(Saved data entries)
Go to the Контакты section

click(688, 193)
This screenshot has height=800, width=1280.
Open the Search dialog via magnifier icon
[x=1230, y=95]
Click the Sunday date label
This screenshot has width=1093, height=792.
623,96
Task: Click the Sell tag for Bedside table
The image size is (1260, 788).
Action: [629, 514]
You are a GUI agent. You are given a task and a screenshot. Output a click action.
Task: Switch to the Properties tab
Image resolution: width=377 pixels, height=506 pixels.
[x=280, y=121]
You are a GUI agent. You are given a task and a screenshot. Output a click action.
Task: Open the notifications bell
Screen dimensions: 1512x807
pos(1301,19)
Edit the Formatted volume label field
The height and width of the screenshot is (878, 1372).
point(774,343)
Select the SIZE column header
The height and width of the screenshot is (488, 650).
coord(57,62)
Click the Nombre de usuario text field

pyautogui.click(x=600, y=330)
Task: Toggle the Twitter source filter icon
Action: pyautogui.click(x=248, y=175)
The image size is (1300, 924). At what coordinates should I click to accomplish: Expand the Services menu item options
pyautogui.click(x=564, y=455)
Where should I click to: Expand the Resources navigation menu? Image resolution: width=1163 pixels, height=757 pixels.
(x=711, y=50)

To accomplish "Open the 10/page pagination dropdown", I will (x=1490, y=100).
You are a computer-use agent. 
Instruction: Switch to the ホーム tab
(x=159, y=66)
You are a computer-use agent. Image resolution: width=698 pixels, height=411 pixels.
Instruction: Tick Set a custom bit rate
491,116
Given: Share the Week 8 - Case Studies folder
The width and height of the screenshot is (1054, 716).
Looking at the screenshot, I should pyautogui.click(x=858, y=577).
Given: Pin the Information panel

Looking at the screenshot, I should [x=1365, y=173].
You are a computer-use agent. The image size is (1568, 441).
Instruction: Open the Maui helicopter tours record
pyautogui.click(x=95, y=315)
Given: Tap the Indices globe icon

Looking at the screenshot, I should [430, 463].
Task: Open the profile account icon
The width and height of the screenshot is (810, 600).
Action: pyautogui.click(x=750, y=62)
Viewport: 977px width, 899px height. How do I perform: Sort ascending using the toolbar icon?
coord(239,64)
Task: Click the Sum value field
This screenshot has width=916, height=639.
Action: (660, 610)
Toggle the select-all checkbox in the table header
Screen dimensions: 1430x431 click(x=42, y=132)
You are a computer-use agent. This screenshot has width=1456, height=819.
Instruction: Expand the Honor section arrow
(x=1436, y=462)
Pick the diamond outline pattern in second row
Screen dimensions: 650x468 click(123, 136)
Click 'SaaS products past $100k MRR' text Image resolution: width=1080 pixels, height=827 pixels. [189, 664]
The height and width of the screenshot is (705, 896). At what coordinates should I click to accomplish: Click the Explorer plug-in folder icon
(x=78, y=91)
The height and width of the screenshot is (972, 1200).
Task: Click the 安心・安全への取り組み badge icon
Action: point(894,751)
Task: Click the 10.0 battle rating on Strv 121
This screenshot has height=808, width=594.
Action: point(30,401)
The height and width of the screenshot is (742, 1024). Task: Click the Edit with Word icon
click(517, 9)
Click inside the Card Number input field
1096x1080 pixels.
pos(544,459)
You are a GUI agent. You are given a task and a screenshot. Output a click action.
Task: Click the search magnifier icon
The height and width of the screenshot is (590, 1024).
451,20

» Assigned task: Write the records out again so that each one matches the original exactly.

» Result for this exercise:
Go to the Контакты section

click(688, 193)
This screenshot has height=800, width=1280.
Open the Search dialog via magnifier icon
[x=1230, y=95]
Click the Sunday date label
This screenshot has width=1093, height=792.
623,96
Task: Click the Sell tag for Bedside table
The image size is (1260, 788).
Action: [629, 514]
You are a GUI agent. You are given a task and a screenshot. Output a click action.
Task: Switch to the Properties tab
Image resolution: width=377 pixels, height=506 pixels.
[x=280, y=121]
You are a GUI agent. You are given a task and a screenshot. Output a click action.
Task: Open the notifications bell
Screen dimensions: 1512x807
pos(1301,19)
Edit the Formatted volume label field
The height and width of the screenshot is (878, 1372).
point(774,343)
Select the SIZE column header
The height and width of the screenshot is (488, 650).
coord(57,62)
Click the Nombre de usuario text field

pyautogui.click(x=600, y=330)
Task: Toggle the Twitter source filter icon
Action: pyautogui.click(x=248, y=175)
The image size is (1300, 924). At what coordinates should I click to accomplish: Expand the Services menu item options
pyautogui.click(x=564, y=455)
Where should I click to: Expand the Resources navigation menu? Image resolution: width=1163 pixels, height=757 pixels.
(x=711, y=50)

To accomplish "Open the 10/page pagination dropdown", I will (x=1490, y=100).
You are a computer-use agent. 
Instruction: Switch to the ホーム tab
(x=159, y=66)
You are a computer-use agent. Image resolution: width=698 pixels, height=411 pixels.
Instruction: Tick Set a custom bit rate
491,116
Given: Share the Week 8 - Case Studies folder
The width and height of the screenshot is (1054, 716).
Looking at the screenshot, I should pyautogui.click(x=858, y=577).
Given: Pin the Information panel

Looking at the screenshot, I should [x=1365, y=173].
You are a computer-use agent. The image size is (1568, 441).
Instruction: Open the Maui helicopter tours record
pyautogui.click(x=95, y=315)
Given: Tap the Indices globe icon

Looking at the screenshot, I should [430, 463].
Task: Open the profile account icon
The width and height of the screenshot is (810, 600).
Action: pyautogui.click(x=750, y=62)
Viewport: 977px width, 899px height. How do I perform: Sort ascending using the toolbar icon?
coord(239,64)
Task: Click the Sum value field
This screenshot has width=916, height=639.
Action: (660, 610)
Toggle the select-all checkbox in the table header
Screen dimensions: 1430x431 click(x=42, y=132)
You are a computer-use agent. This screenshot has width=1456, height=819.
Instruction: Expand the Honor section arrow
(x=1436, y=462)
Pick the diamond outline pattern in second row
Screen dimensions: 650x468 click(123, 136)
Click 'SaaS products past $100k MRR' text Image resolution: width=1080 pixels, height=827 pixels. [189, 664]
The height and width of the screenshot is (705, 896). At what coordinates should I click to accomplish: Click the Explorer plug-in folder icon
(x=78, y=91)
The height and width of the screenshot is (972, 1200).
Task: Click the 安心・安全への取り組み badge icon
Action: point(894,751)
Task: Click the 10.0 battle rating on Strv 121
This screenshot has height=808, width=594.
Action: point(30,401)
The height and width of the screenshot is (742, 1024). Task: Click the Edit with Word icon
click(517, 9)
Click inside the Card Number input field
1096x1080 pixels.
pos(544,459)
You are a GUI agent. You are given a task and a screenshot. Output a click action.
Task: Click the search magnifier icon
The height and width of the screenshot is (590, 1024).
451,20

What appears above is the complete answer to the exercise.